On 18 December 1603, the ''Duyfken'', with Willem Janszoon as skipper, set out on a second voyage to the Indies in the VOC fleet of Steven van der Haghen. The VOC fleet captured a Portuguese ship in Mozambique Channel and sailed to the Spice Islands via Goa, Calicut, Pegu and finally reaching Bantam, Java on New Year's Eve 1604.
In 1605, the ''Duyfken'' was in the fleet that recaptured the fort of Van Verre at Ambon in the Spice Islands, from the Portuguese. She was then sent to Bantam, Java for urgently needed provisions.
In 1605, the Dutch East India Company (VOC) sent the ''Duyfken'', captained by Willem Janszoon, to search for trade opportunities in the "south and east lands" beyond the furthest reaches of their known world. Willem Janszoon took the ship southeast from Banda to the Kei Islands, then along the south coast of New Guinea, skirting south of the shallow waters around False Cape (Irian Jaya) and then continuing east-southeast.

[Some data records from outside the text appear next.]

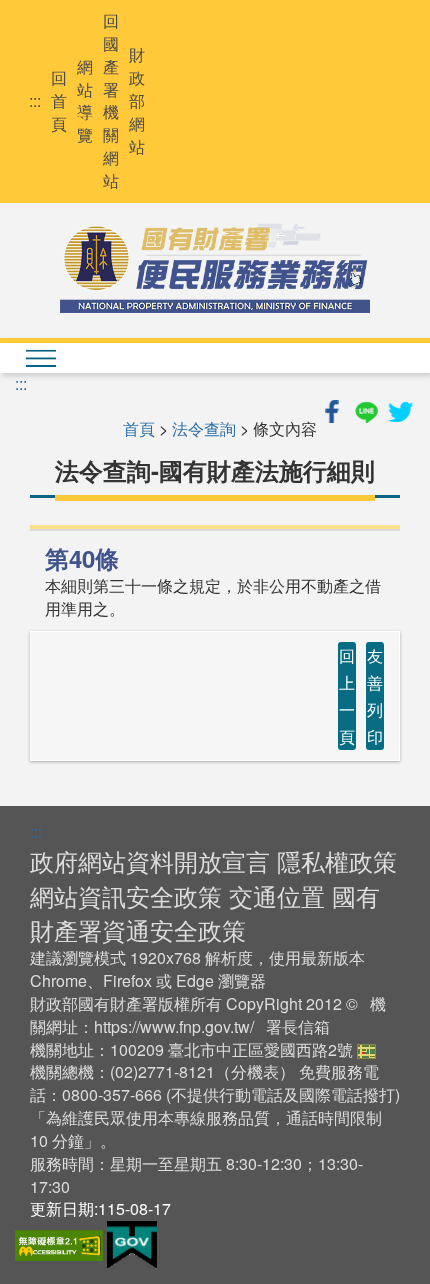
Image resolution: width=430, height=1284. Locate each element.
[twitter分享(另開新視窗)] (400, 408)
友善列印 (375, 696)
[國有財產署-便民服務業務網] (215, 268)
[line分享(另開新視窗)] (368, 408)
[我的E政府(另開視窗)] (132, 1242)
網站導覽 (85, 101)
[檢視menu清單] (40, 358)
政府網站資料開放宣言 (150, 860)
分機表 (255, 1071)
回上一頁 (347, 696)
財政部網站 (137, 100)
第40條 (82, 558)
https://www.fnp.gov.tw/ (174, 1026)
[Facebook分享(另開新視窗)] (334, 408)
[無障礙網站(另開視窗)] (61, 1242)
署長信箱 (298, 1026)
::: (35, 101)
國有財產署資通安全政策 (205, 912)
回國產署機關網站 (111, 101)
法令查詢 (204, 428)
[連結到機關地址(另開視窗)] (366, 1049)
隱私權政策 (337, 860)
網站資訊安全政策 (126, 895)
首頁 (139, 428)
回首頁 (59, 101)
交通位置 (277, 895)
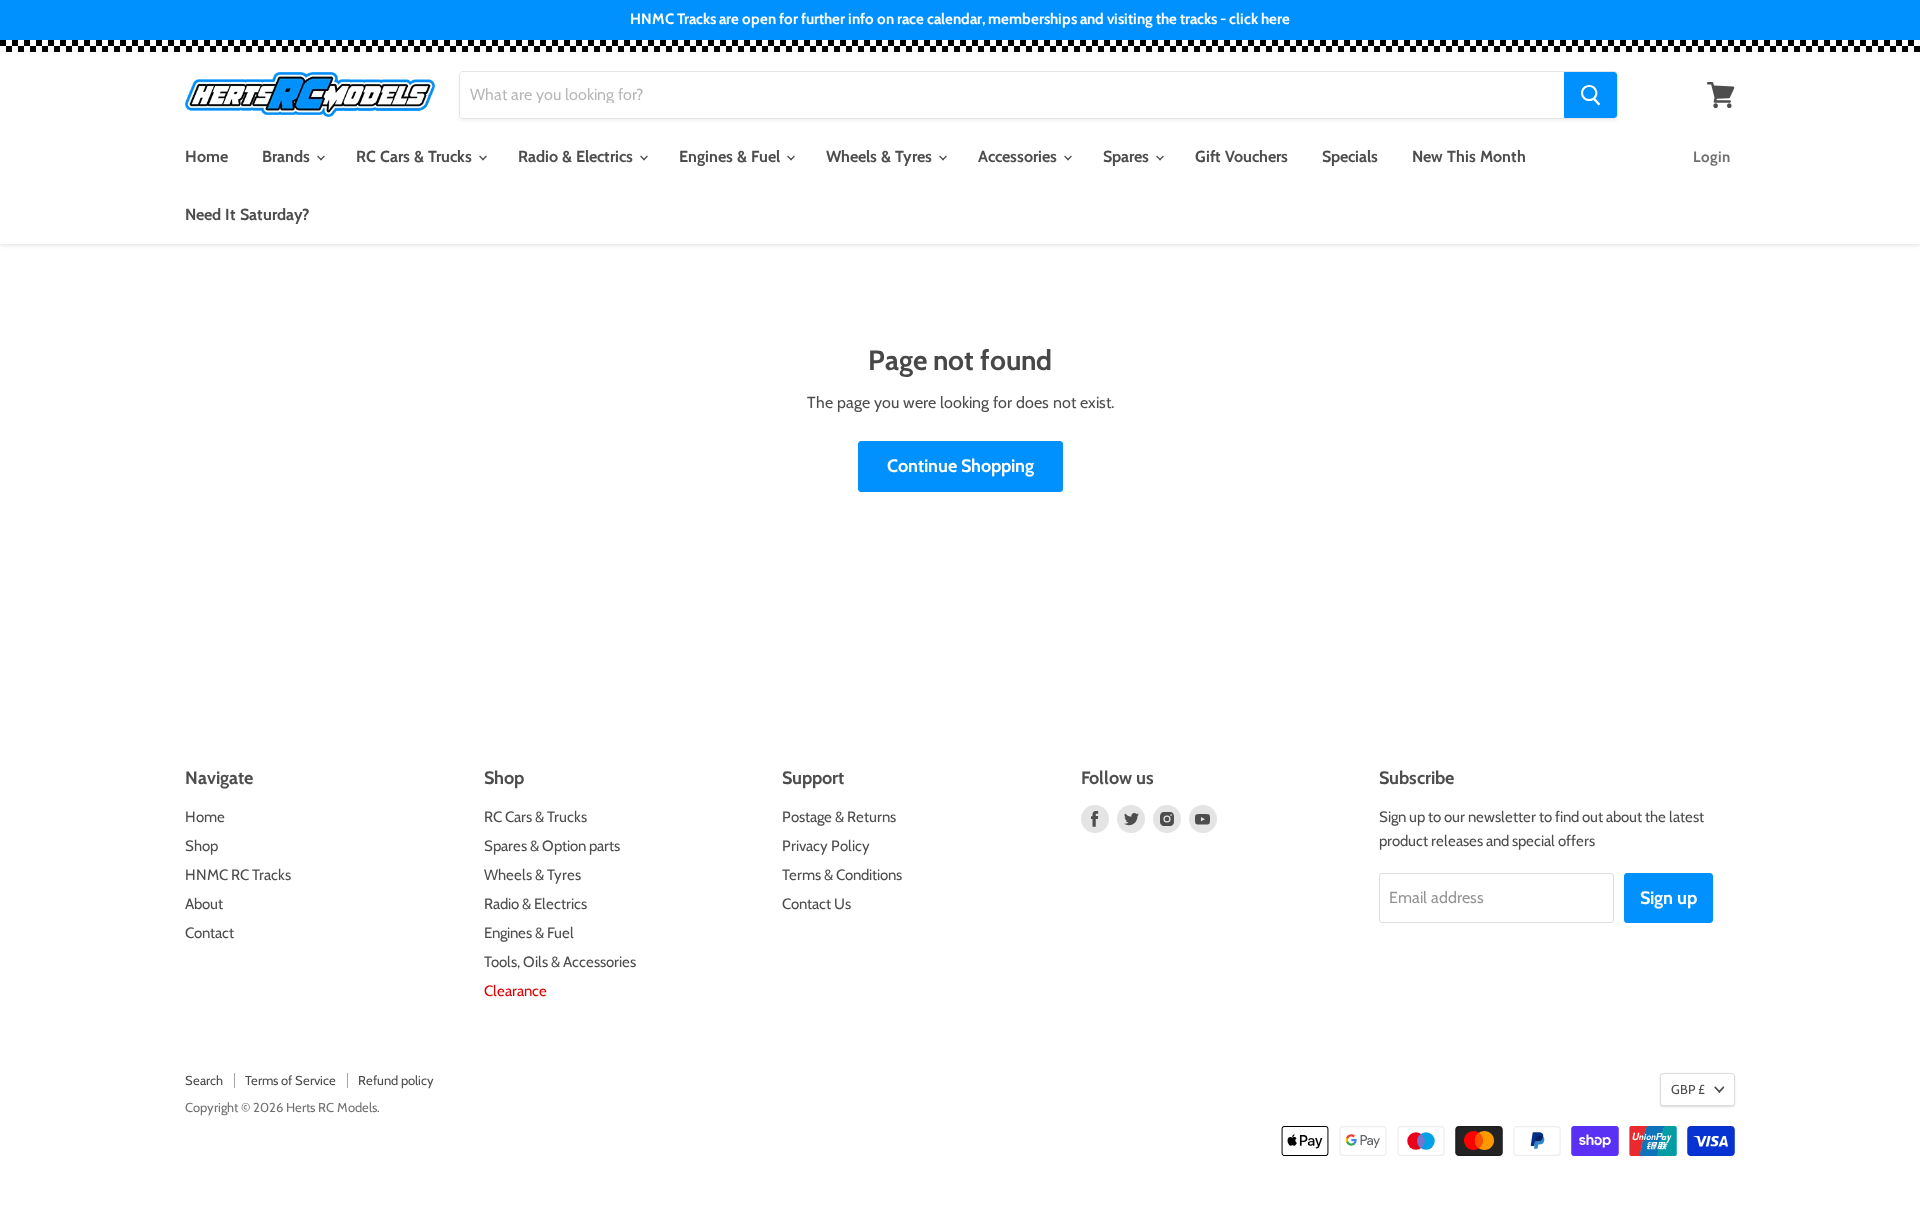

In early 1606, Janszoon encountered and then charted the shores of Australia's Cape York Peninsula. The ship made landfall at the Pennefather River in the Gulf of Carpentaria. This was the first authenticated landing on Australian soil and for the first time all the inhabited continents of the world were known to the European science of geography. Janszoon is thus credited with the first authenticated European discovery of Australia. The ship sailed back to Bantam.
In 1607, the ''Duyfken'' may have made a second voyage east to Australia. Later in the year, she was sent to Java to get supplies for the beleaguered Dutch fortress on Ternate. In February or March 1608, the ''Duyfken'' was involved in hunting Chinese junks north of Ternate.〔Opstall, M.E. van (1972), p. 311-312 De reis van de vloot van Pieter Willemsz Verhoeff naar Azië 1607-1612, deel 1. 's-Gravenhage: Martinus Nijhoff, 1972. (Werken uitgegeven door de Linschoten-Vereeniging; no. 73) ISBN 90-247-1287-4.〕
In May 1608, the ship was engaged in a five-hour battle with three Spanish galleys.〔http://gutenberg.net.au/ebooks06/0600631h.html.〕 In June, she was sent with larger ships to capture the fortress of Taffaso on Makian Island. A month later, she was brought inside the reef at Ternate for repairs. It seems that she was hauled on her side to repair the bottom but this caused further damage, and the ship was condemned as beyond repair.